Son nom courant vient de ce qu’il attire les papillons et il est vrai que le spectacle est agréable. Le photographe y trouve une mine de clichés. D’autant que les papillons, comme hypnotisés, sont calmes un fois posés sur les fleurs. Il est alors facile de s’en approcher sans geste brusque.
Si les papillons se précipitent et s’agglutinent sur ces fleurs c’est indéniablement parce qu’ils apprécient leur nectar. Or celui-ci contient peu de sucre, pourquoi l’aiment-ils tant ? Certains disent que cela viendrait de l’odeur qu’il dégage. D’autres qu’il y aurait une substance attractive (de la caféine) dans le nectar. La seule chose certaine est que ce nectar peu sucré n’est pas une source très intéressante de nourriture pour les visiteurs.

Les naturalistes ont aussi constaté que les chenilles des papillons ne consomment pas les feuilles de buddleia, or sans chenille pas de papillon !
Dans un écosystème équilibré tout ceci poserait peu de problème car les chenilles disposeraient alentour de nombreuses plantes indigènes pour satisfaire leur appétit. Mais face à une plante invasive il peut y avoir localement un véritable risque. Quand on sait qu’un seul arbuste peut produire 3 millions de graines on prend conscience de ce risque potentiel.

Alors faut-il détruire tous les buddleias ? Comme toujours il est préférable de comprendre les risques et d’adapter les comportements plutôt que de mettre en oeuvre des techniques par tout ou rien. Aujourd’hui, pour fleurir son jardin on peut acheter des plants de buddleia stériles. Et, si dans votre jardin, comme dans le mien, un buddleia est arrivé tout seul, il est utile pour la biodiversité d’éliminer les grappes de fleurs fanées avant qu’elles répandent leurs graines. Et vous pourrez photographier à loisir les visiteurs ailés.

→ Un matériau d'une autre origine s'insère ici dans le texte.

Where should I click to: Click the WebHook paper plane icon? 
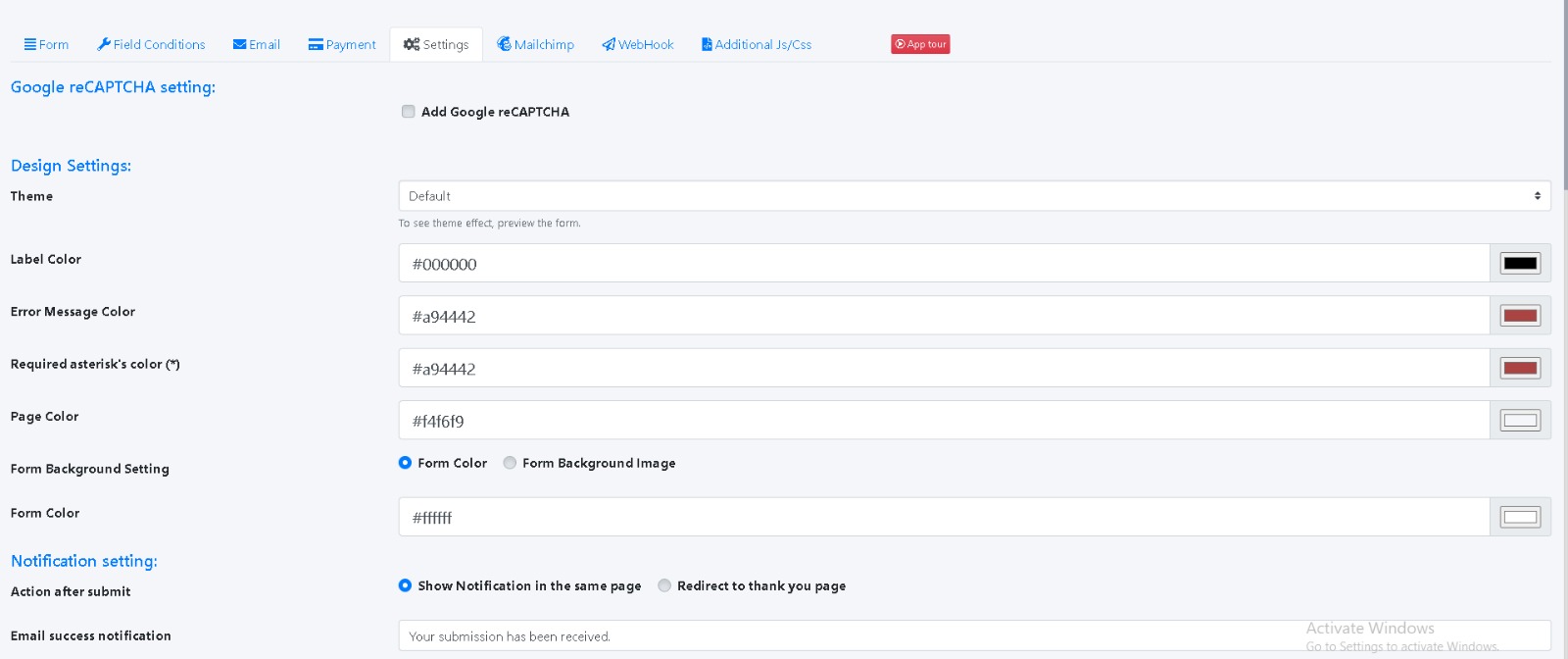pyautogui.click(x=609, y=44)
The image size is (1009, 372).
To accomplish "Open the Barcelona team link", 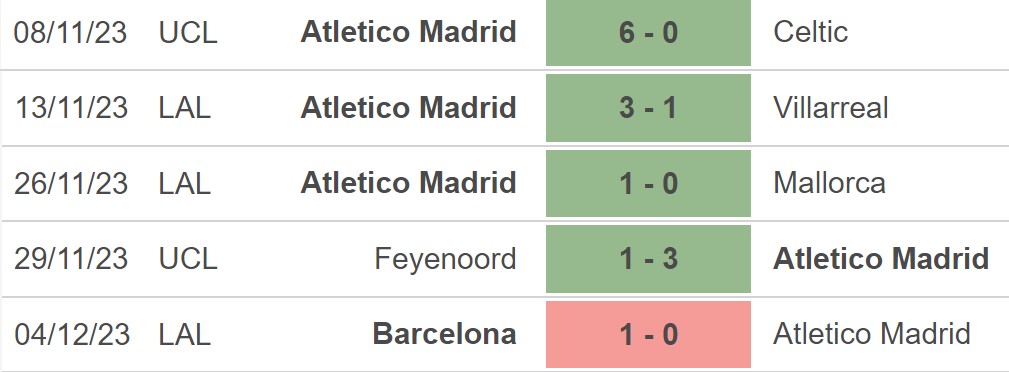I will pyautogui.click(x=445, y=335).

Mais si votre plaisir est d’admirer des papillons autour de vous il y a aussi quelques règles simples :
1/ n’utilisez aucun produit pesticide destructeur du vivant
2/ plantez les fleurs qu’ils aiment et qui sont bonnes pour eux : lavande, thym, camomille, romarin, menthe, bleuet, phlox, grand orpin, verge d’or, scabieuse, berce, lupins, pois de senteur, moutarde, marguerite… il y en a beaucoup. Toutes préfèrent le soleil (comme les papillons).
3/ créez une zone de jachère car les herbes sauvages (en particulier les orties) sont la nourriture de certaines espèces de chenille (si vous aimez les papillons vous devez accepter de cohabiter avec leurs chenilles).

mangeoire à papillons LPO


4/ Vous pouvez aussi leur donner une nourriture supplémentaire en disposant de l’eau sucrée additionnée de purée de banane ou d’autres fruits. Certains recommandent d’accrocher les peaux des bananes (je n’ai pas essayé).